- Shiba Inu briefly reached $0.00001 level removing zero after 56 days of decline.
- Token reversed quickly as selling pressure overwhelmed buying demand at milestone.
- Volume spike proved irregular indicating reactive trading not sustained accumulation.
Shiba Inu briefly eliminated another zero from its price during an intraday rally, reaching the $0.00001 level before swiftly reversing. The milestone was technically achieved after 56 days of poor price performance. Market response showed insufficient support for the move to transform into a sustained breakout.
SHIB traded above $0.00001 for a short period during the rally. The advance came amid a sudden increase in buying pressure that pushed the token above its 100-day exponential moving average. This level had functioned as a strong dynamic barrier for weeks, limiting upside attempts and reinforcing the prevailing downward trend.
Technical breakout fails to hold support
Breaking through the 100 EMA represented a major technical event that might have enabled follow-through buying under more favorable market conditions. Instead, sharp selling pressure emerged immediately following the breakout. Supply quickly exceeded demand as prices climbed above the psychological $0.00001 threshold.
The reversal’s velocity indicates many market participants were positioned to sell into strength rather than accumulate positions. This behavior effectively terminated the rally and prevented development of sustainable upward pressure. From a structural perspective, SHIB remains in a recovery phase rather than an established uptrend.

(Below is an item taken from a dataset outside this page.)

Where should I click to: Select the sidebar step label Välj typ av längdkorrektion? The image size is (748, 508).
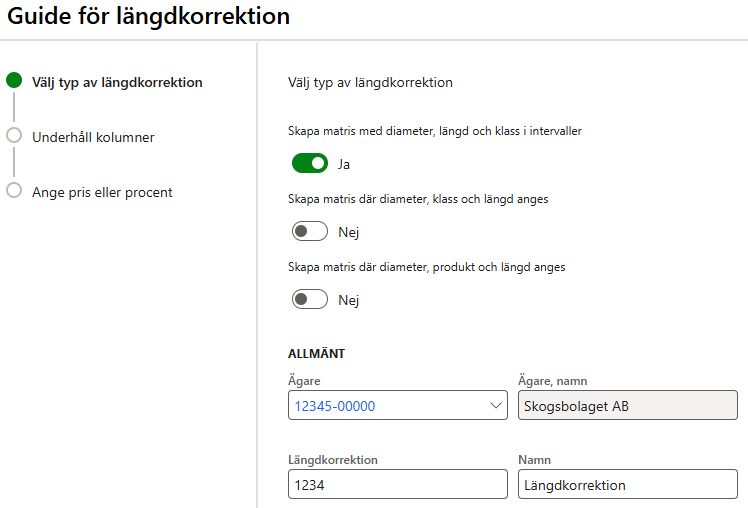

Long-term resistance levels still sit above current prices despite temporary bullish signals in short-term indicators. The asset continues attracting sellers when tested at key levels. SHIB still trades below major moving averages that indicate broader trend direction.
Volume patterns reveal weak conviction
Volume data provides context for the failed breakout attempt. The move was accompanied by a sharp but irregular spike suggesting reactive trading rather than steady accumulation patterns. During genuine trend reversals, volume typically increases and remains elevated as price consolidates above recovered levels.
In this instance, activity rapidly declined as selling pressure materialized. The volume profile indicates traders were taking profits at the psychological milestone rather than building positions for further gains. This pattern differs from healthy breakouts where participation expands as new support levels are established.
The brief zero removal highlights a critical market reality for Shiba Inu. Psychological milestones can be reached through short-term buying pressure, but maintaining these levels requires sustained buyer conviction and patience. That conviction appears fragile at current levels based on the immediate reversal and declining volume.
SHIB holders who anticipated the zero removal as a catalyst for extended gains faced disappointment as the token retreated. The 56-day period of declining prices preceded this brief rally, making the reversal particularly frustrating for investors hoping for a sustained recovery trajectory.